A popularização das canetas injetáveis para emagrecimento trouxe resultados expressivos na balança e também novas dúvidas entre usuários. Nos ensaios clínicos da série STEP (Semaglutide Treatment Effect in People with obesity), a queda de cabelo foi relatada por cerca de 3% a 6% dos participantes. Embora o percentual seja considerado baixo em estudos controlados, ganha relevância diante da ampliação do uso dessas medicações em larga escala.
Impulsionadas pela promessa de perda de peso acelerada, canetas como
Ozempic, Wegovy e Mounjaro passaram a ocupar espaço central nas discussões
sobre saúde e estética no Brasil. O movimento ocorre em um cenário de expansão
do mercado farmacêutico nacional, que deve alcançar US$ 43,9 bilhões até o fim
de 2026, segundo projeções da Abradilan. Ainda que os índices de queda capilar
observados em estudos sejam limitados, o crescimento do consumo amplia a
percepção do fenômeno na prática clínica.
Segundo Lívia Rodrigues, Diretora de Operações da Soft Hair e especialista
em desenvolvimento e inovação de produtos capilares, a
associação entre as canetas emagrecedoras e a queda de cabelo exige análise
técnica. “As evidências indicam que não se trata de um efeito tóxico direto sobre
o folículo, mas de um eflúvio telógeno, uma queda temporária desencadeada por
estresse metabólico, perda de peso acelerada e possíveis carências
nutricionais.

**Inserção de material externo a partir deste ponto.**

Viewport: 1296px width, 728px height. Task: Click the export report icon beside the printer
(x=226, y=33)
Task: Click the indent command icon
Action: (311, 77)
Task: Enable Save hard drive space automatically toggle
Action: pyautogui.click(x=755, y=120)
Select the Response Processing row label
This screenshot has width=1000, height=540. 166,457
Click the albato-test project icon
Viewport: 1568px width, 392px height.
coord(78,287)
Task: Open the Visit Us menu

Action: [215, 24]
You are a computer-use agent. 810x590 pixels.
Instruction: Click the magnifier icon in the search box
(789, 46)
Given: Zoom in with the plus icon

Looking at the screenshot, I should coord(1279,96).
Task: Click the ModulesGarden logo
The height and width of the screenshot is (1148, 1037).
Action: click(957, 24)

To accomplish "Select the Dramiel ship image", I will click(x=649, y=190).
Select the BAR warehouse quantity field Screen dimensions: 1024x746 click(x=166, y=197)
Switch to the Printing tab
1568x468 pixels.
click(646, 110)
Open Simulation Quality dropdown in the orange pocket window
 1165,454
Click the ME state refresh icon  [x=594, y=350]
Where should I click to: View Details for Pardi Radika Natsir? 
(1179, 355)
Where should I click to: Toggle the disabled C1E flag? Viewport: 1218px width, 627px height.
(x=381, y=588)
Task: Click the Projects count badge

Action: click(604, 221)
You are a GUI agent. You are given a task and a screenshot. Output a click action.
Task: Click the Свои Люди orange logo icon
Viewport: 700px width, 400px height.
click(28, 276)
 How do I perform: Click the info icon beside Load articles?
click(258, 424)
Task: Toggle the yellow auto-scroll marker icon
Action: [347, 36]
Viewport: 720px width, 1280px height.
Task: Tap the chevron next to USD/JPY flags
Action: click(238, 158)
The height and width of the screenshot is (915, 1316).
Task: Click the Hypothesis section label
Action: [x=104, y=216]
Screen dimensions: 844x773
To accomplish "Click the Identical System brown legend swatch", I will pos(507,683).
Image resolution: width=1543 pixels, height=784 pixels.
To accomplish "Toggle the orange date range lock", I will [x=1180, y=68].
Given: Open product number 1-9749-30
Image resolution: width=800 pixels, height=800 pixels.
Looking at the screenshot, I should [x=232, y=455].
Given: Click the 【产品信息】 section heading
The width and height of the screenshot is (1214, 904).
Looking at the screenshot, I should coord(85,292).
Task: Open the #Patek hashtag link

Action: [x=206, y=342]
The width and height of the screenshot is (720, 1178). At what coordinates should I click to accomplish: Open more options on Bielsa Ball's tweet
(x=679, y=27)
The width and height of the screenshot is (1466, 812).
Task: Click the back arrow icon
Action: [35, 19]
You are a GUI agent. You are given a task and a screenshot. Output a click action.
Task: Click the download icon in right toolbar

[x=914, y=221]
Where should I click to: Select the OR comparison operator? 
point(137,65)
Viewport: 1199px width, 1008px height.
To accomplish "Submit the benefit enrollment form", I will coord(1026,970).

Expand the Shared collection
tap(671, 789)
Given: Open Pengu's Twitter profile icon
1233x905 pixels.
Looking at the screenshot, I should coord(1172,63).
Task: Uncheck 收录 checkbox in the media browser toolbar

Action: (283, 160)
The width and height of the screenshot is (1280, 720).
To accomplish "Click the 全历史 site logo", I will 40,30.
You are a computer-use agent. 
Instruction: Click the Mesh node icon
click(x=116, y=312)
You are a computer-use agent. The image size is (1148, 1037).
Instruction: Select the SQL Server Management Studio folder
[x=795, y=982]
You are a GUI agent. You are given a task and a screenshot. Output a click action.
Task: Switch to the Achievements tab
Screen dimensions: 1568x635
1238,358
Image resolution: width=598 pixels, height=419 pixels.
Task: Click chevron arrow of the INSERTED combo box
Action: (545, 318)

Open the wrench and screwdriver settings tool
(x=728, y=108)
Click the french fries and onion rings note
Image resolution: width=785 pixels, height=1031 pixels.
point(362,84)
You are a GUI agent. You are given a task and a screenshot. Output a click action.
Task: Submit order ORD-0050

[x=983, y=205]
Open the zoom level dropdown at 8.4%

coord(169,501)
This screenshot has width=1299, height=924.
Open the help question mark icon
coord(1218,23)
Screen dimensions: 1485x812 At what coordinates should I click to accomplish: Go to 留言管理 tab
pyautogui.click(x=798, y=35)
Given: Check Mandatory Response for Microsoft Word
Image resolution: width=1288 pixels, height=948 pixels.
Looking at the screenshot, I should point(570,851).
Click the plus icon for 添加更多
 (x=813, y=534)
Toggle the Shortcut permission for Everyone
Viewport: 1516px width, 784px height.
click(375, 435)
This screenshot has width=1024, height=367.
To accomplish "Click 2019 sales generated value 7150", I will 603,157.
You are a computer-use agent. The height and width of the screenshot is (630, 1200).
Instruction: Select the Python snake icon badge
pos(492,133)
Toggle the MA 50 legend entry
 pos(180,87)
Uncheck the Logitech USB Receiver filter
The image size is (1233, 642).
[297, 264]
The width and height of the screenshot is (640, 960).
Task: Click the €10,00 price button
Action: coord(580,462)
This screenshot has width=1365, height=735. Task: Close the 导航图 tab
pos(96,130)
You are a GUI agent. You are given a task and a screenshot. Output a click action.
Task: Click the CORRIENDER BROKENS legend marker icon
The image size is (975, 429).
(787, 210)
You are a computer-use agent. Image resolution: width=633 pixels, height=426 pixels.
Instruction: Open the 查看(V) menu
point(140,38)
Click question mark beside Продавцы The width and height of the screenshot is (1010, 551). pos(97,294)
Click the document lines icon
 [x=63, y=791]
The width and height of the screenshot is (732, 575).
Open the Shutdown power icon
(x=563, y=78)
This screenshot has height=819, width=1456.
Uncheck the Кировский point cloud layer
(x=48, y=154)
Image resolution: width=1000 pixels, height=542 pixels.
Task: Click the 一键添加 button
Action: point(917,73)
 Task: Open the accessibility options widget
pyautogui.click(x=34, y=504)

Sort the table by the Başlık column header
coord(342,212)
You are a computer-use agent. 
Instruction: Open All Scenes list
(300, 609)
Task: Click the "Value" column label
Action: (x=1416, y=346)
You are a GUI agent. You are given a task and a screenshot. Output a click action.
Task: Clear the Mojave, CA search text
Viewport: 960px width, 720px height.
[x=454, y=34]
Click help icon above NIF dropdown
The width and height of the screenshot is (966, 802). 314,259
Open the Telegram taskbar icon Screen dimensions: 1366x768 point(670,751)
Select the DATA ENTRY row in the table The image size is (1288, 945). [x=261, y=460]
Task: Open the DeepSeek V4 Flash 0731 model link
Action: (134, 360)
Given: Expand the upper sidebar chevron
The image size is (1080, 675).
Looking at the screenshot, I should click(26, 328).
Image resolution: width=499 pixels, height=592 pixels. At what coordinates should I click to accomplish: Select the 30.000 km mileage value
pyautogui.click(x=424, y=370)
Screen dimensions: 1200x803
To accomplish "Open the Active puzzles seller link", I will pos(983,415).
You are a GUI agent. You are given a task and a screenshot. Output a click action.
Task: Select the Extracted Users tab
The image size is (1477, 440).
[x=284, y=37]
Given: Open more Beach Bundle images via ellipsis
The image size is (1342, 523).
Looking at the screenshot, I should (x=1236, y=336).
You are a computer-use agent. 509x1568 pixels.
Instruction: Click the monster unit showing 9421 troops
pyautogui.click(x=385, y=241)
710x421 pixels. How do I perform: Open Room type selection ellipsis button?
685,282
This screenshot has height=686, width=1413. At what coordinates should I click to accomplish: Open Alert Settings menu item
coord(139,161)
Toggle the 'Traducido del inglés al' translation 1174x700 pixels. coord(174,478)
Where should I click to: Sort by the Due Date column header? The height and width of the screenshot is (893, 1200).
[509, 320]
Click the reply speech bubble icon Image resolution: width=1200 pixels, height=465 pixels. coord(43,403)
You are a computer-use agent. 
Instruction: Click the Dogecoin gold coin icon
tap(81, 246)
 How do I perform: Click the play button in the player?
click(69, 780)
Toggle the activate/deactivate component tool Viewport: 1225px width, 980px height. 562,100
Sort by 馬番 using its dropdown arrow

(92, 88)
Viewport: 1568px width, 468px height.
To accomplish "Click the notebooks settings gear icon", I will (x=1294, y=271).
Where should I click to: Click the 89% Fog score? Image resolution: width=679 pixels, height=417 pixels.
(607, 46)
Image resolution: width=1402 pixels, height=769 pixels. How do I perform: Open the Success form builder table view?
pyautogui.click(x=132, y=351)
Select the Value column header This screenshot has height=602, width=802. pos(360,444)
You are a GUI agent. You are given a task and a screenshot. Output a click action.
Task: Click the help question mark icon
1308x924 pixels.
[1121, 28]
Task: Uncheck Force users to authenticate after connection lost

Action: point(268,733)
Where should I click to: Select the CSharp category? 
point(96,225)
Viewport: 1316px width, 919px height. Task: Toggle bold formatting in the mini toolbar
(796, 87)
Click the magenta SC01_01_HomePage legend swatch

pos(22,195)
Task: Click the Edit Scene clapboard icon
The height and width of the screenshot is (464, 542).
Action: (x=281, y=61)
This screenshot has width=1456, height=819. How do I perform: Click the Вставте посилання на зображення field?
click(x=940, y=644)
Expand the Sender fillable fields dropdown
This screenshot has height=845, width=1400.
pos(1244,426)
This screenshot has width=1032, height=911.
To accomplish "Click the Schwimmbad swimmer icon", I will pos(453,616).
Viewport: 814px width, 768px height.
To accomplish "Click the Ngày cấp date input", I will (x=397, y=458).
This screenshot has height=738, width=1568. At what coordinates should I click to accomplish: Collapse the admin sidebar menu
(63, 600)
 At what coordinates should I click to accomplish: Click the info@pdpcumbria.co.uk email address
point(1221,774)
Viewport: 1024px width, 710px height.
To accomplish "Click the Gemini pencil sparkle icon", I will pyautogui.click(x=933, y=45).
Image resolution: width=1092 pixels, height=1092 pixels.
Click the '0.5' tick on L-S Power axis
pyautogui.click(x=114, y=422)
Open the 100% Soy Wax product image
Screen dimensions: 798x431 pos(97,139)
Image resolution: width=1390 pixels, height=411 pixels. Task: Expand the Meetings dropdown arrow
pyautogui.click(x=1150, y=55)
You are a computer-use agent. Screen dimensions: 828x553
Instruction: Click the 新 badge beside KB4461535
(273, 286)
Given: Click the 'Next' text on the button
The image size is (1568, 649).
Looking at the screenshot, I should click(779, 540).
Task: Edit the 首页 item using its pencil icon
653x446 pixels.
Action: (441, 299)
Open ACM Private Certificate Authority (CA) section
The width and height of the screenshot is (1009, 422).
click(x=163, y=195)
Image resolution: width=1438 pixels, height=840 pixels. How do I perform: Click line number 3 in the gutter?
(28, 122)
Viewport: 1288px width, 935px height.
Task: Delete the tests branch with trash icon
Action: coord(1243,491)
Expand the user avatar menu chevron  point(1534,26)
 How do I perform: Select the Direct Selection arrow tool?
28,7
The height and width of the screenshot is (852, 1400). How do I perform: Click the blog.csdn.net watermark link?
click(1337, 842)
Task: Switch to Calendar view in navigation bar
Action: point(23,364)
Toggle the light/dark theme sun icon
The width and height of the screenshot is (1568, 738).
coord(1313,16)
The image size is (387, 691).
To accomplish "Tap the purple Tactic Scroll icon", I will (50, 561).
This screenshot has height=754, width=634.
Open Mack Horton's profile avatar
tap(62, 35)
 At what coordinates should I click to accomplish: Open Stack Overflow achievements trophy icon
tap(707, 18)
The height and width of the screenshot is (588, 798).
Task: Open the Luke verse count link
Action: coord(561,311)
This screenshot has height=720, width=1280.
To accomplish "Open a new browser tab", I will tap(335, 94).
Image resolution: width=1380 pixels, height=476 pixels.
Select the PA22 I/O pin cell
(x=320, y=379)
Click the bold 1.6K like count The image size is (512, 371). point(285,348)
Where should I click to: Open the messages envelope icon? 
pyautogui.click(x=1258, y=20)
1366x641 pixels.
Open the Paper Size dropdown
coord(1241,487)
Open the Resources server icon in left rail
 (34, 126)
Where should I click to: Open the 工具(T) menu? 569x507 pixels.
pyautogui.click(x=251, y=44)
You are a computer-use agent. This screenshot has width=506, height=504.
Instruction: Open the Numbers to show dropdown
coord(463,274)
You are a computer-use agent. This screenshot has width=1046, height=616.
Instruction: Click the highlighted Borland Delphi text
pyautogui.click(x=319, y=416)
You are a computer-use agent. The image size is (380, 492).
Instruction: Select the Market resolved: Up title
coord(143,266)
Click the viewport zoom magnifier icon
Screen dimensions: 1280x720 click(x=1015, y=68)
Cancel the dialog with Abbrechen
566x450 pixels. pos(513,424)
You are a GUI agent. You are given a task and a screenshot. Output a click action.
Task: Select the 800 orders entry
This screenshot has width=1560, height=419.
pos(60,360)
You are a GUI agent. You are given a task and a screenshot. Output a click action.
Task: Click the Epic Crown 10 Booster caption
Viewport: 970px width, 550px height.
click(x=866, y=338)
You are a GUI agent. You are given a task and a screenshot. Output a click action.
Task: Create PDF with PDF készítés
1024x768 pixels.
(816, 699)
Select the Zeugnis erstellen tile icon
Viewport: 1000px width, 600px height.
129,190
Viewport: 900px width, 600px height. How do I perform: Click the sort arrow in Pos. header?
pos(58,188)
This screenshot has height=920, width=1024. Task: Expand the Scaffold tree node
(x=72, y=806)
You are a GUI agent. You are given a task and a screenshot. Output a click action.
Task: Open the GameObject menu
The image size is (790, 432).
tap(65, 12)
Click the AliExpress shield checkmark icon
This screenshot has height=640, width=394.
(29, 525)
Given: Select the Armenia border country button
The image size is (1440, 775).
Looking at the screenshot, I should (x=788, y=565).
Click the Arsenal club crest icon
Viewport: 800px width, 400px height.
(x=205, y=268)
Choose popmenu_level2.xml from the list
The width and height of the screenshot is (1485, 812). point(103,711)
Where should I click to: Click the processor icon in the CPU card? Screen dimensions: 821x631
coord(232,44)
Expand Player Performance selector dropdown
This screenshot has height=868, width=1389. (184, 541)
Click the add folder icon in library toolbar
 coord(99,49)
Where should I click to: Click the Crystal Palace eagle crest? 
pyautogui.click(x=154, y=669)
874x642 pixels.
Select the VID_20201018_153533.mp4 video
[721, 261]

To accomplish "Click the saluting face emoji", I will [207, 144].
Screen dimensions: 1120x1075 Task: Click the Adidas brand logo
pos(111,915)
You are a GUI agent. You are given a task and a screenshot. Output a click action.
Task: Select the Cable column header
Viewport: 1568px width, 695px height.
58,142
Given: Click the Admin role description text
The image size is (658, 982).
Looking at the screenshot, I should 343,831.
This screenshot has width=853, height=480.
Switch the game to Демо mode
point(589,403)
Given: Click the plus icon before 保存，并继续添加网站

A velocidade do emagrecimento é o principal fator envolvido. Na
prática, a percepção de afinamento pode parecer mais intensa, mas os dados
disponíveis permanecem dentro das taxas observadas nos estudos controlados”,
explica.
A queda costuma surgir semanas após o início do tratamento, o que
favorece associações equivocadas. Medicamentos agonistas de GLP-1 promovem
redução significativa do apetite e, consequentemente, do peso corporal. Diante
de um déficit calórico acentuado, o organismo tende a priorizar funções vitais,
enquanto estruturas não essenciais, como os fios de cabelo, podem ter seu ciclo
temporariamente alterado. Dietas restritivas associadas ao processo também
podem comprometer a ingestão adequada de proteínas, ferro, zinco e vitaminas do
complexo B, nutrientes diretamente relacionados à manutenção da fase de
crescimento capilar.
Para Lívia Rodrigues, o enfrentamento do eflúvio exige
abordagem integrada. “A saúde capilar depende de equilíbrio nutricional,
adaptação metabólica e estímulos adequados ao couro cabeludo. Produtos
cosméticos formulados com ativos voltados ao fortalecimento e ao suporte do
ciclo capilar podem atuar como complemento nesse processo, sem substituir o
acompanhamento médico nem prometer resultados imediatos”, afirma.